Pada 28 Oktober 2020 kemarin, lebih dari 500 orang berkumpul di Katedral St. Patrick, Karachi, untuk menuntut keadilan atas kasus Arzoo. Melansir dari Asia News, demonstrasi damai ini digagas oleh Kardinal Joseph Coutts, Uskup di Keuskupan Agung Karachi, juga diikuti oleh perwakilan agama Kristen, Hindu, Sikh dan sejumlah masyarakat sipil.
Pada 13 Oktober lalu, Arzoo hilang saat bermain di sekitar rumahnya. Di hari yang sama orang tua Arzoo melaporkannya ke kantor polisi Frere.
Kemudian melansir dari Catholic Herald, dua hari setelahnya polisi mengumumkan bahwa mereka telah menerima surat nikah. Polisi mengklaim Arzoo telah berusia 18 tahun dan dia sudah masuk Islam untuk menikahi Ali.

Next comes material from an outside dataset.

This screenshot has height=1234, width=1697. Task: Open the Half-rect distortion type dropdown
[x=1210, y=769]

Orang tua Arzoo membawa akta kelahiran puteri mereka untuk membuktikan umur dia yang sebenarnya. Namun, pada 27 Oktober, Arzoo muncul di pengadilan tinggi dan memberikan bukti ia telah masuk Islam.
Pengadilan pun mengesahkan pernikahannya.

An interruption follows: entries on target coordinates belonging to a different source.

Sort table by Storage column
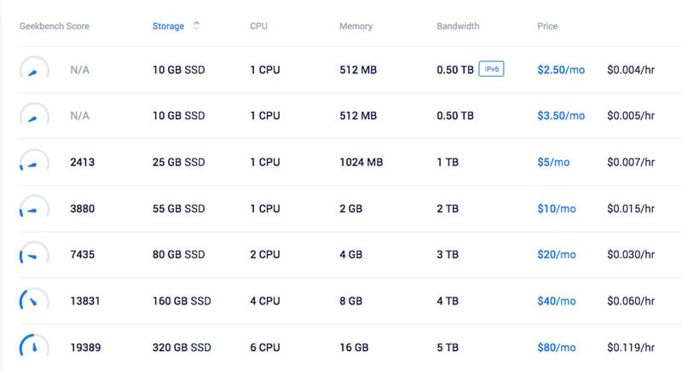682x370 pixels. click(168, 26)
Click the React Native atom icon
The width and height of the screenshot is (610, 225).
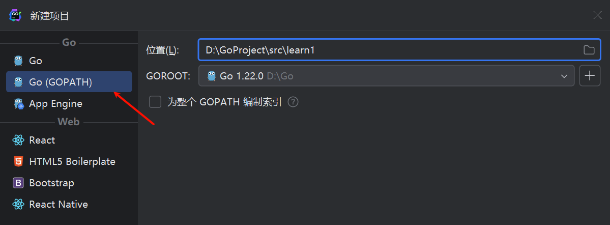pyautogui.click(x=18, y=204)
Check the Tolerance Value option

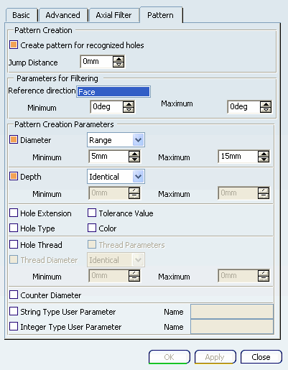[92, 213]
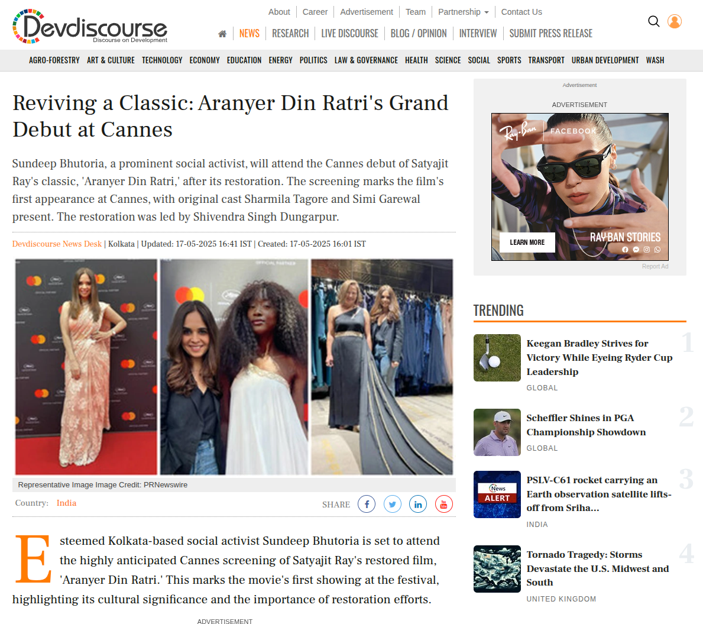703x624 pixels.
Task: Click LEARN MORE on Ray-Ban ad
Action: click(527, 243)
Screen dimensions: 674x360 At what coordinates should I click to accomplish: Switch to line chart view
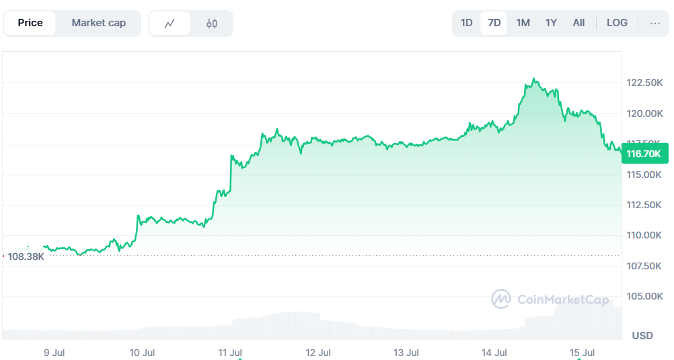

Pengadilan menyatakan,”Setelah memeluk Islam, nama barunya adalah Arzoo Faatima. Pemohon menyetujui pernikahannya dengan Azhar atas kemauannya sendiri dan kesepakatan tanpa paksaan dan ketakutan.”
Akan tetapi putusan pengadilan menuai kekecewaan berbagai pihak. Gelombang protes pun terjadi di Quetta, Lahore, Hyderabad, juga wilayah-wilayah lain di Pakistan. Di Lahore, ada tuntutan untuk mengembalikan Arzoo ke keluarganya dan kasus harus diselesaikan sesuai hukum negara.

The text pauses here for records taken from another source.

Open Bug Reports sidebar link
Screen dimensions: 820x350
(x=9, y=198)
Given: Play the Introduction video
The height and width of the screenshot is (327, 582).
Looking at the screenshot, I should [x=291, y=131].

Sedangkan di Hyderabad, demonstrasi damai diikuti oleh Society for Human Awareness, Development and Empowerment (SHADE), National Minority Rights Network (NMRN), National Commission for Justice and Peace, para aktivis politik, pemimpin agama juga kelompok masyarakat sipil. Pengacara Hyderabad, Sooba Bhatti, mengajukan banding sebab sulit dipercaya gadis 13 tahun memutuskan pindah agama dan menikah dengan pria yang berusia jauh di atasnya.
Praktik perkawinan anak di Pakistan tidak dibenarkan secara hukum merujuk pada Undang-Undang Pembatasan Pernikahan Anak Sindh. Seperti dilansir dari Asia News, dalam UU Sindh 2013 No.XV Tahun 2014 disebutkan,
‘Barangsiapa, laki-laki di atas usia 18 tahun, kontrak perkawinan anak dihukum dengan penjara yang berat yang dapat diperpanjang sampai tiga tahun tetapi tidak kurang dari dua tahun dan akan dikenakan denda. Hukuman karena melakukan perkawinan anak.’
Ini bukan kali pertama insiden pemaksaan pindah agama dan perkawinan di Pakistan. Gereja di Pakistan juga memprotes kasus Huma Younus dan Maira Shahbaz. Dua remaja Katolik ini diculik pria Muslim dan dipaksa tunduk pada validasi pengadilan.
Younus yang diculik pada 2019 lalu kini mengandung anak pertamanya dari perkawinannya dengan si penculik. Sedangkan Shahbaz ditodong senjata pada April 2020 lalu tetapi berhasil melarikan diri.